First, I preheat the pot and brown 1 ½ lb lamb stew meats with bones. Then I add 1 onion, 1 large garlic clove, 1 turnip (diced), 2 carrots (sliced), 2 celery stalks (sliced), white part of 1 leek (sliced), 1 Tablespoon whole black peppercorns, 1 Tablespoon sea salt, 1 bay leaf & 4 sprigs of fresh thyme to the pot. When the onion color looks translucent, I pour 10 cups water and bring it to boil. Then I simmer for a couple of hours until the lamb meats start falling off the bone. Then I take out meats from the pot and strain out all vegetables. Then I skim off fat and bring the clear lamb broth to boil (~7 cups). Then, I return the “cooked”, lamb meats and add ¾ cup pearl barley, 1 onion (chopped), 2 turnips (shredded), 2 carrots (shredded), 2 celery stalks (sliced), 1 white part of leek (sliced), 1 cup cabbage (shredded) and salt and pepper to taste. After 15-20 minutes of cooking, I serve the “one pot meal” topped with some fresh parsley.
I’m pairing the lamb stew with a 2005 Bassetti Merlot from Monterey county, California.
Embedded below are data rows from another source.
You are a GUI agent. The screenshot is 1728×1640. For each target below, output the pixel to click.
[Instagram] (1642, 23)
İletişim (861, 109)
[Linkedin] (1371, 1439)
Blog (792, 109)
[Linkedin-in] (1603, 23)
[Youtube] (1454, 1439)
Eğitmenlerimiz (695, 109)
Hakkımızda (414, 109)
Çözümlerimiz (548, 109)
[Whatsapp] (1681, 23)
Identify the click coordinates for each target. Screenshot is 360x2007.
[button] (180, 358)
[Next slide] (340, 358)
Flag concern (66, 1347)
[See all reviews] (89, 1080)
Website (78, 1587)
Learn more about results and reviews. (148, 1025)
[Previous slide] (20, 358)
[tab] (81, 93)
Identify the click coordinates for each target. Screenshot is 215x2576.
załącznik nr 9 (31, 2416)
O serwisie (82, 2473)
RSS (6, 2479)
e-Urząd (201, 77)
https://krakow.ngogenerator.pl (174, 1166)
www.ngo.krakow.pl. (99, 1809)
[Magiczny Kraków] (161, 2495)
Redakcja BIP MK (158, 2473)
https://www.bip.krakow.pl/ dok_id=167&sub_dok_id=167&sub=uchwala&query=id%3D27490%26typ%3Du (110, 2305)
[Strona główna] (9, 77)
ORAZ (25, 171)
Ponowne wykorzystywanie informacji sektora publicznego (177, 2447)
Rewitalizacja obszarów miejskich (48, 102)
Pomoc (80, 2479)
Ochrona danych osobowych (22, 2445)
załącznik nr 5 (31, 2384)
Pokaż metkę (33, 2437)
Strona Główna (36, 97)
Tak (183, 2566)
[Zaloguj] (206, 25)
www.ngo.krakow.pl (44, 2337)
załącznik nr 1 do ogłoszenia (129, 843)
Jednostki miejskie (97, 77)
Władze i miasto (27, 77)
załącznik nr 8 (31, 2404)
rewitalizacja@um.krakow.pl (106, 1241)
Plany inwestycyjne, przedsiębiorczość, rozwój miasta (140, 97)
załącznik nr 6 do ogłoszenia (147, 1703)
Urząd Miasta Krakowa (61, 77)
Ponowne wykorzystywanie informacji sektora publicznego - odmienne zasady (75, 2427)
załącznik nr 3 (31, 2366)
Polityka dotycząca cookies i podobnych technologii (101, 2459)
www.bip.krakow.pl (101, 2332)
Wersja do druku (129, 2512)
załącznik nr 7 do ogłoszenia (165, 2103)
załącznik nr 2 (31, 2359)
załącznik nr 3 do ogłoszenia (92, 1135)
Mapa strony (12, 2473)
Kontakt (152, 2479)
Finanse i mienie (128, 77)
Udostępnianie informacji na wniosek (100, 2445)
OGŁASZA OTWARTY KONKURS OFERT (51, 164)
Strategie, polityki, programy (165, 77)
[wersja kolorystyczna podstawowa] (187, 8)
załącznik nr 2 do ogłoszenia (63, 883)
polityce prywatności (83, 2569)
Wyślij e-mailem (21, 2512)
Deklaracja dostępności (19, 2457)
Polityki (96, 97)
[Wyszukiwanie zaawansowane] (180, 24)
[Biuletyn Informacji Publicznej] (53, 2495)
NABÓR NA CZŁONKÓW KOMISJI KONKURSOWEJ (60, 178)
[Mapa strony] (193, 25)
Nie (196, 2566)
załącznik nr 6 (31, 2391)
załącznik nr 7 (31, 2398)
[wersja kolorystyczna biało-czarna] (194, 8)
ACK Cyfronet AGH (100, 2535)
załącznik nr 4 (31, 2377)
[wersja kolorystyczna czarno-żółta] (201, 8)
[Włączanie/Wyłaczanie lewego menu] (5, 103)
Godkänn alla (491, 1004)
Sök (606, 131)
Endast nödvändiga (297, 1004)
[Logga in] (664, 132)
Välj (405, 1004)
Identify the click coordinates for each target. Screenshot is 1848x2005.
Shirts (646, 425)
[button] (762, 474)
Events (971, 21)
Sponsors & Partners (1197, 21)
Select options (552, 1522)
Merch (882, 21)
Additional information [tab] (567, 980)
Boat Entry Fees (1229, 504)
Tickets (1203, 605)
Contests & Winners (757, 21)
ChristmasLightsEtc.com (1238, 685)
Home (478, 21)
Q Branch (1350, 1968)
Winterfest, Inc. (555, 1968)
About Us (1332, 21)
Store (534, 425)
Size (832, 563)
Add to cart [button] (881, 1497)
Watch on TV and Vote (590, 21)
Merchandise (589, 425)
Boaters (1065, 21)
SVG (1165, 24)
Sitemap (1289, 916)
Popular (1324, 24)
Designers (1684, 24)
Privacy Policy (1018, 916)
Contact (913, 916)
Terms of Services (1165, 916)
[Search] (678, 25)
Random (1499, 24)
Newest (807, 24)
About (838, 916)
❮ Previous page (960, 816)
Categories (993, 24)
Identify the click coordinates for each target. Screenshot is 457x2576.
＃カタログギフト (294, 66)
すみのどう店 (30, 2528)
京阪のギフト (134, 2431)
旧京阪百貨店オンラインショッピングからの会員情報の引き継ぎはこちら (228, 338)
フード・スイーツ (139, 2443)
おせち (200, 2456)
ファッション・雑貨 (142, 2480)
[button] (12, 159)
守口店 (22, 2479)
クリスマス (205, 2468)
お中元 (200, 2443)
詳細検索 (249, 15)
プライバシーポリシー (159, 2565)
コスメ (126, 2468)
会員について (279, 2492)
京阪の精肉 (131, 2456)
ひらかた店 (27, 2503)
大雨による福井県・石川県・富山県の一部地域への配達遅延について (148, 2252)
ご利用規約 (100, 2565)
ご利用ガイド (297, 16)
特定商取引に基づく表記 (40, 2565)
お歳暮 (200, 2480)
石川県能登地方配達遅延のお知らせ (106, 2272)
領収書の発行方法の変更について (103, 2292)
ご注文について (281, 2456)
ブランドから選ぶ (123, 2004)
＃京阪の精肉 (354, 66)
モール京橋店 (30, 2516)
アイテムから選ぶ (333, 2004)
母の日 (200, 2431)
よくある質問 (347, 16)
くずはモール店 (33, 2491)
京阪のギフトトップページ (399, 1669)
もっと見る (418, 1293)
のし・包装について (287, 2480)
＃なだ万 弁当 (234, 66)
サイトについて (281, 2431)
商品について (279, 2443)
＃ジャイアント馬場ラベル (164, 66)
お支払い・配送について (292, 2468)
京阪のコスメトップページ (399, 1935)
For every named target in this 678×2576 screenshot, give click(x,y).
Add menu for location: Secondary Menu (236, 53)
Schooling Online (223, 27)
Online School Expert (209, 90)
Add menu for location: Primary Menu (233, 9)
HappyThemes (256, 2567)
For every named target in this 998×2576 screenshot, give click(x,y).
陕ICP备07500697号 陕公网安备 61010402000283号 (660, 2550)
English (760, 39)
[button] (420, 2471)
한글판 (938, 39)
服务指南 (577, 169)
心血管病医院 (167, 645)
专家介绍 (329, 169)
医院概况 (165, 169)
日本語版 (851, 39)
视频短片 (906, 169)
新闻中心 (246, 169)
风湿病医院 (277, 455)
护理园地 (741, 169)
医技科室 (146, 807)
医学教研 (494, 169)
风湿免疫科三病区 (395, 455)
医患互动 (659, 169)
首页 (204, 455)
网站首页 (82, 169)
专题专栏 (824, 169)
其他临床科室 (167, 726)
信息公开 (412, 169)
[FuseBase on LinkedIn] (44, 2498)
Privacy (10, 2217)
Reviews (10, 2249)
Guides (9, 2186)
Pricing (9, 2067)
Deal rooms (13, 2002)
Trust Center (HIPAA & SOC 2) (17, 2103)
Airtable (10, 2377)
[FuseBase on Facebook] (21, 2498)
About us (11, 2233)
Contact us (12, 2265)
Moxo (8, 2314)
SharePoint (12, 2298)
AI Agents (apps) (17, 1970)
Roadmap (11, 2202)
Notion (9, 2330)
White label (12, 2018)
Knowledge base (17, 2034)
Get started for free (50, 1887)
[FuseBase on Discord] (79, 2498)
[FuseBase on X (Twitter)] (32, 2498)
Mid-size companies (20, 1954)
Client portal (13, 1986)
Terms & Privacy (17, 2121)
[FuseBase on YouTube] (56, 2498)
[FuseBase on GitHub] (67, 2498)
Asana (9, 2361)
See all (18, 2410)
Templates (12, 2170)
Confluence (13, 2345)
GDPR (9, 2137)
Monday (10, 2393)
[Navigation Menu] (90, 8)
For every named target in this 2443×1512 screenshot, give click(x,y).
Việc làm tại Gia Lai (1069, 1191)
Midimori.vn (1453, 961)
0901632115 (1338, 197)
With its blend of 95% Merlot and some Syrah, Malbec and Cabernet Sauvignon, this French oak-aged dry red wine has supple cherry and berry flavors with herbaceous notes and soft tannin. Round, plummy and fruity, it is great for this delicious Scottish lamb stew with its layers of complexities. The fruit-forwardness of the wine draws out the sweetness of the turnips and carrots. And, the small portion of Cabernet Sauvignon added to this Merlot gives a nice structure to this round wine to stand up against the flavors of lamb without overpowering it. What a charming pairing this dish and a wine are!
Hope you enjoy the taste of Scotland with a pairing of Merlot. I wish you an amazing 2012 filled with great joy, happiness and prosperity. Happy cooking!